愛の果て

第75話

「花音さん、やっと痣が引いてきましたね」


「まぁね。またすぐ妖怪に戻るかもだけど」


「毎度、そこまでボコるなんて鬼っすね、彼氏」




タコパから数日経った、夕暮れ時。


職場のレストランの休憩室で仕事を終えた仲間と軽口を叩く。



あれから私は自分の家に帰らず、実家で寝泊まりしている。



上げ膳、据え膳でゆっくり療養。


その甲斐もあってかオバケみたいに腫れてた顔もマシになり、やっと出勤することが出来た。
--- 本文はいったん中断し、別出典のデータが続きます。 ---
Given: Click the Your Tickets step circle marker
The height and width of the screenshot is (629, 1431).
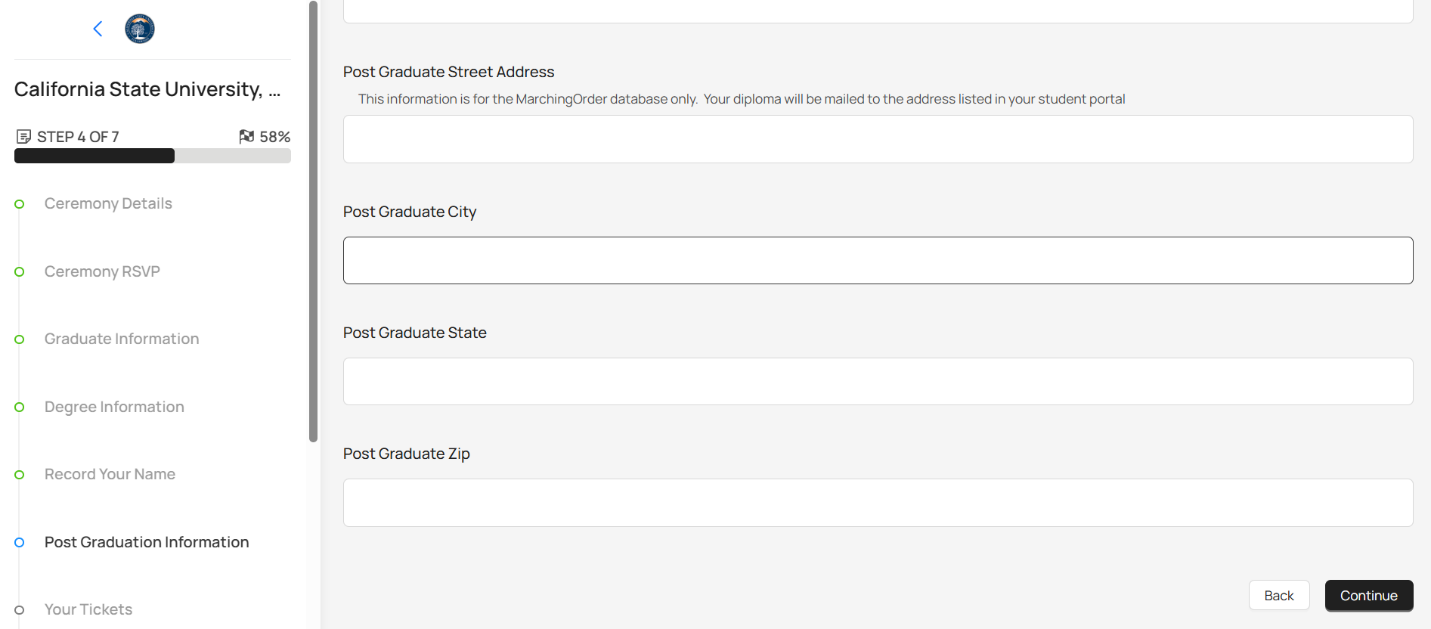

まだ薄っすらと痣が残っているけど、まぁ、形容範囲だ。


メイクをすれば、そんなに目立たない。




「しかし、大丈夫なんですか?彼氏からの連絡を無視して」


「んー…、あんまり大丈夫じゃないかも……」




心配そうに顔を覗き込んできたバイトの女の子に、苦々しい笑みを返す。



そうだ。


正直、かなりマズイ状況なんだよね。



あの日からずっと貴ちゃんの電話を無視しまくってるし。


アドレスも変更して、ラインもブロックして、徹底抗戦ならぬ徹底逃亡。



家にも帰っていないから、貴ちゃんは私と全く連絡がつかない状況だ。


きっと気持ちのぶつけ先がなくて、怒りは相当溜まっているだろう。



しかも、あのタイミングで電話が掛かってきたことから察するに、浮気相手のギャル子が村田のことを貴ちゃんに話したのは明らかだし。



絶対に今頃ぶちギレてる。


見つかったら殺られるかも知れない。